Rewrite the part of the Murex data export text from "How is the historical" up to and including "(or update them).", replacing every "body" with "data section".

■ PAGE TEXT ■
..........
Reports can be automated during EOD and produce data automatically.

Exporting a browse screen on an adhoc basis

This one is probably where I can help you most.

There are 2 main ways of doing it. The first one is to use the classic windows shortcuts: Ctrl-A (select All), Ctrl-C (Copy) and then Ctrl-v (Paste) into excel/word. Good old classic. Never disappoints and always work.

The classic way is great especially if you have a limited amount of data to copy. It gets trickier when you start to have multiple pages (usually more than 300 lines). More Murex proficient people will tell you to use Ctrl-Shift-C and voila, all columns copied regardless of the number of pages. While it does work, be very careful.
One evening, I was leaving a customer site a bit late and could see someone still at his desk. That person needed to export that data and used Ctrl-Shift-C and the pop up window Copying was still there. The problem of Ctrl-Shift-C is that it loads all the data from the server to your computer clipboard. If the amount of data is too large for your memory, the java process might run out of memory and while you believe something is still happening, it is in complete limbo. And you don’t want to waste your evening because of that!

So here’s the better solution when the amount of data is large: File-Export… The export data lets you export all data to a file (on your computer). You can choose to export all pages and it will do it by itself leaving you with a csv file in your client directory.

Somehow, while this function is much more reliable than Ctrl-Shift-C, it is quite unknown. Maybe because nowadays everyone copies/pastes everything!

Historical data, how to copy them

I often had to use this method to copy fixings data from one environment to another (Especially inflation data). So here’s how I am copying historical data from one place to another.

What is an historical data file?

Historical data files store the past fixings. Through the GUI, they’re attached to indexes under the name archiving group. One historical data file might contain multiple indices: different currencies (rates), different frequencies (rates), different publication time (FX), etc…

To identify the one that contains the data you need, best is to use DBX Request (search the blog for earlier posts 🙂 ) with a trigger on HBS, You will get something like BXXXXXX_HBS. The XXXX is the historical data file number you need to use, it is unique for each archiving group and if you create the same archiving group in 2 different environments, nothing guarantees that you end up with the same number.

How is the historical data structured?

You have a header and a body. Header file sits as HXXXXXX_H1S (or H2S) and the body is BXXXXXX_HBS. Header determines how is the unique ID for the body assigned: what currency, what frequency. The body has the following info: unique ID, date, rate and effective date (if used). So if you retrieve the unique ID you need (for instance EUR 6M index) from the header, you can then simply retrieve the rows you need from the body (or update them).
..........
■ DATA BLOCK ■
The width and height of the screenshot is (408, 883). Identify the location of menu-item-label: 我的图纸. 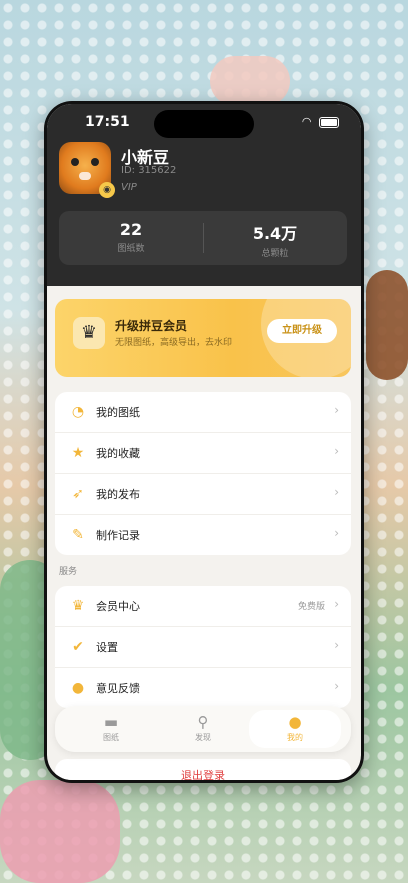
(118, 412).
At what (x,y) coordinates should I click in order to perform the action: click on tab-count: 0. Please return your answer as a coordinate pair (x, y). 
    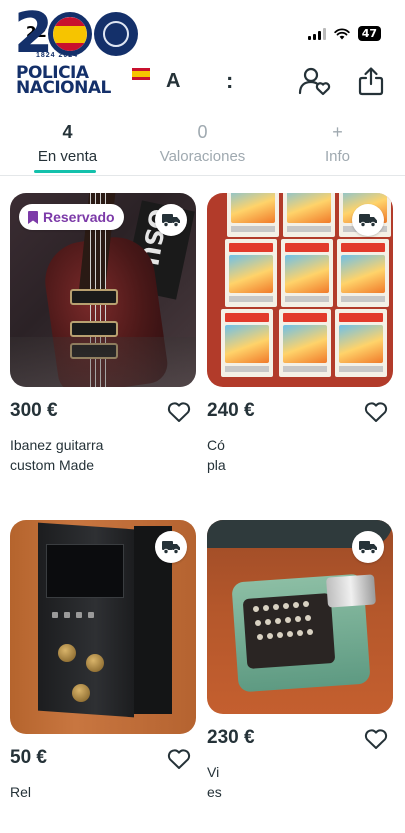
    Looking at the image, I should click on (202, 132).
..........
■ SOLVED EXERCISE ■
How is the historical data structured?

You have a header and a data section. Header file sits as HXXXXXX_H1S (or H2S) and the data section is BXXXXXX_HBS. Header determines how is the unique ID for the data section assigned: what currency, what frequency. The data section has the following info: unique ID, date, rate and effective date (if used). So if you retrieve the unique ID you need (for instance EUR 6M index) from the header, you can then simply retrieve the rows you need from the data section (or update them).